The Catholic Church, and to a lesser extent the Methodists and Anglicans, through agreements with the government, operate many of Belize’s public schools under Church-State partnership that has its beginnings in Belize’s history as a British colony. Nearly two-thirds of Belize’s population are teenagers or younger, so in every part of Belize you’ll see school kids in their uniforms that vary from khaki, to blue to red pinstripes, and yellow depending on which school they attend. In Belize City and elsewhere, there are both church and government-run primary and high schools.
A few private or parochial schools run by Protestant and Evangelical denominations also exist. The best schools are in Belize City and in larger towns, and many of the less funded schools, with untrained teachers and few books or equipment are in the far south. One study found that lack of supplies was a major problem for schools in Toledo, and that about one-half of the teachers in the district had no educational training beyond high school. Sadly, only one in two Toledo children even finish primary school.
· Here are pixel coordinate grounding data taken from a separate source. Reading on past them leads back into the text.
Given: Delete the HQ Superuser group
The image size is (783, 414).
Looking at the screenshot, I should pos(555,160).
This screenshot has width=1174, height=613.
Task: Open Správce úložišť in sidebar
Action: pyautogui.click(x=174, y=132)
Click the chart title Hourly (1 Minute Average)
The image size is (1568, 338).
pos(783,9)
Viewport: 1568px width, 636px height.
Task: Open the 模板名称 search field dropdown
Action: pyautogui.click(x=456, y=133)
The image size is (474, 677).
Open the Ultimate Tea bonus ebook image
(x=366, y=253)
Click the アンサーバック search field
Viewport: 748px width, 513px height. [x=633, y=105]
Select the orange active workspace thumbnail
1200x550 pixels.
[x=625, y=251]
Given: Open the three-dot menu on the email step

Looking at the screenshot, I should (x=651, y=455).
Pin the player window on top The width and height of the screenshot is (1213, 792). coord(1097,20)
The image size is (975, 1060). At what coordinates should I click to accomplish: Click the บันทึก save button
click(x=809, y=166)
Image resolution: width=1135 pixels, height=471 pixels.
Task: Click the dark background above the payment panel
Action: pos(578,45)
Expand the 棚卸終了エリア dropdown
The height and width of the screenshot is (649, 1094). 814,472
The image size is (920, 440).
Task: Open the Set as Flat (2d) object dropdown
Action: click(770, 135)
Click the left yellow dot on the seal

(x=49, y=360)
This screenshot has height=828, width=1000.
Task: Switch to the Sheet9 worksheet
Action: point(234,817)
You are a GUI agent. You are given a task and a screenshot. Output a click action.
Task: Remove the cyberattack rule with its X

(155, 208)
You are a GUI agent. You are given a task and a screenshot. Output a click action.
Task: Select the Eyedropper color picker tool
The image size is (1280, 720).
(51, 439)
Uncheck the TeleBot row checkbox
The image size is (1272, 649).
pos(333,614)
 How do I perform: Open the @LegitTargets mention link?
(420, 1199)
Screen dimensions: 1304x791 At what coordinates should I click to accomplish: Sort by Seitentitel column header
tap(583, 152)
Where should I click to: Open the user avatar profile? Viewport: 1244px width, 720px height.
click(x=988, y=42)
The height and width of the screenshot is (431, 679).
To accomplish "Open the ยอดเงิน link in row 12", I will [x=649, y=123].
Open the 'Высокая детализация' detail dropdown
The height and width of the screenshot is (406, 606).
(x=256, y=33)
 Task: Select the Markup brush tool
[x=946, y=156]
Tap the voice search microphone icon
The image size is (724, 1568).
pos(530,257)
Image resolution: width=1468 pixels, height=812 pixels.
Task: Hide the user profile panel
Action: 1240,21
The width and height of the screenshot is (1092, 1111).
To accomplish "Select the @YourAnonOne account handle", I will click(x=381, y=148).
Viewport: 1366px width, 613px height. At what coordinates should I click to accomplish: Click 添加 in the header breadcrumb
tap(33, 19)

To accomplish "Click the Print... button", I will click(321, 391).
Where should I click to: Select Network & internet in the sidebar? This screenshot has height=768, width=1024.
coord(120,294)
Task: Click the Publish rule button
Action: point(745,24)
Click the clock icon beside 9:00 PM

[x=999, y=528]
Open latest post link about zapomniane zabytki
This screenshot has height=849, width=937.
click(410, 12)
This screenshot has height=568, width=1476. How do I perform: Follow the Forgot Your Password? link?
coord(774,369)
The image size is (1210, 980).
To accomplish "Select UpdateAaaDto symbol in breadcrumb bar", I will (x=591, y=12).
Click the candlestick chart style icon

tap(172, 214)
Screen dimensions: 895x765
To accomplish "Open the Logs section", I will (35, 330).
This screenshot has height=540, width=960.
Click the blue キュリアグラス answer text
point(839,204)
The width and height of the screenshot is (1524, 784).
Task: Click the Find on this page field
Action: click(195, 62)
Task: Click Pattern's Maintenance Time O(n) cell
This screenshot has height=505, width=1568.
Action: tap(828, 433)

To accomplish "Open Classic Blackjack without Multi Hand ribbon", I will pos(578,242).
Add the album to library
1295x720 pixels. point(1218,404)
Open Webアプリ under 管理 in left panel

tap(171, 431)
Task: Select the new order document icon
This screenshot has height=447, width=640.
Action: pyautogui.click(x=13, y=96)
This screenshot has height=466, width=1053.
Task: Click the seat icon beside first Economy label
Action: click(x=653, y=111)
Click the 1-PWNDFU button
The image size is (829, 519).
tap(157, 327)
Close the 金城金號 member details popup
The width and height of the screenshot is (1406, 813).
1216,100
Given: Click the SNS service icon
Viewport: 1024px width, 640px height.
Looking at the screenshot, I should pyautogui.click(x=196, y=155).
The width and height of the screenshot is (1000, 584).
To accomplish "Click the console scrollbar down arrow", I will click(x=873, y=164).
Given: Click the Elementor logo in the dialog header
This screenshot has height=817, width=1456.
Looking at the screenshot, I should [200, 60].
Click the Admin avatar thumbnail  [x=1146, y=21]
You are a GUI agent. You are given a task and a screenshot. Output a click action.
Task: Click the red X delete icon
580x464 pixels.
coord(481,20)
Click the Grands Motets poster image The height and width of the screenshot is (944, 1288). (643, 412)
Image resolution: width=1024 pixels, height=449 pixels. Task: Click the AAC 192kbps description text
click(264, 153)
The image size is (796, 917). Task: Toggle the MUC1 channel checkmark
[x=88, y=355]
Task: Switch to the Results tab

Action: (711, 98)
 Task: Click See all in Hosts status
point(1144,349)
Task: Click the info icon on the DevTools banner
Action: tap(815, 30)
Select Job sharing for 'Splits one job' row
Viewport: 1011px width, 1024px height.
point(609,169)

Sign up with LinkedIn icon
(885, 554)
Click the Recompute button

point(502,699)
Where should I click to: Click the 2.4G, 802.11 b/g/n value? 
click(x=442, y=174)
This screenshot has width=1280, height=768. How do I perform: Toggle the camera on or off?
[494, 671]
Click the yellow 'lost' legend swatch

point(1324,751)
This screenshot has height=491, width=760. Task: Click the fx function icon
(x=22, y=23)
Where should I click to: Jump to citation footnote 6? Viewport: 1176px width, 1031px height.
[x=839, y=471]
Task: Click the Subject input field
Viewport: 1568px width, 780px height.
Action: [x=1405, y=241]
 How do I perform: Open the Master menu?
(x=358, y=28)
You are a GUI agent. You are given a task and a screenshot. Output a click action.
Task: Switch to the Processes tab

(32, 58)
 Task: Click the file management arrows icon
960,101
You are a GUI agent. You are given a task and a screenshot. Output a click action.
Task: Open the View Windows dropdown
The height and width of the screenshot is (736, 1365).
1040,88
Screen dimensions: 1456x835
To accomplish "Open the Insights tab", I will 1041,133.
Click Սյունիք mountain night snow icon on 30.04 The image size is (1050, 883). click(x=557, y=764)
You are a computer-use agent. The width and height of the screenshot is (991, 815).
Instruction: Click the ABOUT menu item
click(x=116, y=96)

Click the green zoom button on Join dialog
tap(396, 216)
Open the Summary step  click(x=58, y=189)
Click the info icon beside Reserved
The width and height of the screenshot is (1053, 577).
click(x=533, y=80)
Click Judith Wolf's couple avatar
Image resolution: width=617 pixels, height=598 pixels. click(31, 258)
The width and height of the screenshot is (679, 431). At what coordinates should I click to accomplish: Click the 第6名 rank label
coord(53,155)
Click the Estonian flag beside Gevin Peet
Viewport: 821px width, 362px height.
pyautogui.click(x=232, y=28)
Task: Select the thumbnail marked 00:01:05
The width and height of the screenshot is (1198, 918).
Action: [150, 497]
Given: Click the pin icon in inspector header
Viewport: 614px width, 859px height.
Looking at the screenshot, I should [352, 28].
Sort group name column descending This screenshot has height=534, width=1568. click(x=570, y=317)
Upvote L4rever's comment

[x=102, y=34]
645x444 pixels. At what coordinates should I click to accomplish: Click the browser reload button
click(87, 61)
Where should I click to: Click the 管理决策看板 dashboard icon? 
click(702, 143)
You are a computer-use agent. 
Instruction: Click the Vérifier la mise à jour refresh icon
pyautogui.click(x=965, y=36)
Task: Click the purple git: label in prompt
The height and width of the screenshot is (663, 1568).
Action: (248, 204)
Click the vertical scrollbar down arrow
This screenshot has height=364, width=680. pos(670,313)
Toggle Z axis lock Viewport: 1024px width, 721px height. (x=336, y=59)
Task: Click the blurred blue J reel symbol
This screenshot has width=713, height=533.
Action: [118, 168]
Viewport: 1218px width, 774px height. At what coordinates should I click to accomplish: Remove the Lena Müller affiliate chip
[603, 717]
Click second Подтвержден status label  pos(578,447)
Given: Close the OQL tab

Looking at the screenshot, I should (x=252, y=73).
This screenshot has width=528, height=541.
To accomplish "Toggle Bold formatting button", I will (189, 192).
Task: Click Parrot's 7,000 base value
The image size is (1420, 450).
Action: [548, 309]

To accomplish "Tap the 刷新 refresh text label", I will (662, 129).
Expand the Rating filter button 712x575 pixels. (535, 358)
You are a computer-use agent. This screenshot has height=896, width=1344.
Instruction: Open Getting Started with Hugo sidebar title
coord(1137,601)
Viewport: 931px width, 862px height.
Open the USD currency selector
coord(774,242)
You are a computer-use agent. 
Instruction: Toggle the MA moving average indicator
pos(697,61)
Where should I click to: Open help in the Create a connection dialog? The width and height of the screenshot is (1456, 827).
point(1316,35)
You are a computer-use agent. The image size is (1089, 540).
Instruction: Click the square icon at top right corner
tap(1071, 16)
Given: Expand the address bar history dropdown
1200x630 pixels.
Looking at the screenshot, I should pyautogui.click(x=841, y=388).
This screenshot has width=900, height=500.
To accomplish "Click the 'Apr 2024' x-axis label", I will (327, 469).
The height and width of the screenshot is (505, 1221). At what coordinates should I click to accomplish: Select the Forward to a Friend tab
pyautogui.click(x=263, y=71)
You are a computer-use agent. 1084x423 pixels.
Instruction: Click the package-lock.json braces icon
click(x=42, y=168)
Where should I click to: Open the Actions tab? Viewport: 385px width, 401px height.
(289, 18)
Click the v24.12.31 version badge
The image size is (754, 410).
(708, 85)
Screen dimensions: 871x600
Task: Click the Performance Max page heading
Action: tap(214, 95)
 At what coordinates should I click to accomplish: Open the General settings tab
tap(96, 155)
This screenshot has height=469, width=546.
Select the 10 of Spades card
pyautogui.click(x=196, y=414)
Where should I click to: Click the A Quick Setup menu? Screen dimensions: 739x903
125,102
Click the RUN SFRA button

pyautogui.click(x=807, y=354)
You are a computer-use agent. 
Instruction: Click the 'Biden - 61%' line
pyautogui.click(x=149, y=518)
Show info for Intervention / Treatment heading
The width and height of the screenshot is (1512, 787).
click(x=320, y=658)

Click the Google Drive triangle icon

In 2010, more than 90,000 students were enrolled in Belize schools and colleges at all levels, including almost 4,000 in preschools, 63,000 in primary schools, and more than 15,000 in high schools. Close to 6,000 students were in post-secondary studies.
Primary education is free and compulsory through age 14. However, a sizable minority of Belizean children does not complete primary school. Only about 70% of teachers are professionally trained, but that number is growing with recent amendments to the Education Act 2010 that aims at 100% of all teachers being professionally trained as a requirement to obtain a teacher’s license.
As of 2010, corporal punishment was prohibited in the Education Act:
In accordance with subsection (2) of this section, nothing in the statement of general principles and measures or measures for regulating the conduct of students shall authorise anything to be done in relation to a student which constitutes harassment, intimidation, the administering of corporal punishment or any other actions harmful to a student.”
Even teachers with four-year college degrees earn only about US$1,000 a month. Secondary education, consisting of a four-year high school, is competitive, requiring passage of a comprehensive exam. The student’s percentile ranking on the admissions test in part determines which school the student can attend. Charges for books and fees at secondary schools are beyond the reach of many Belizean families.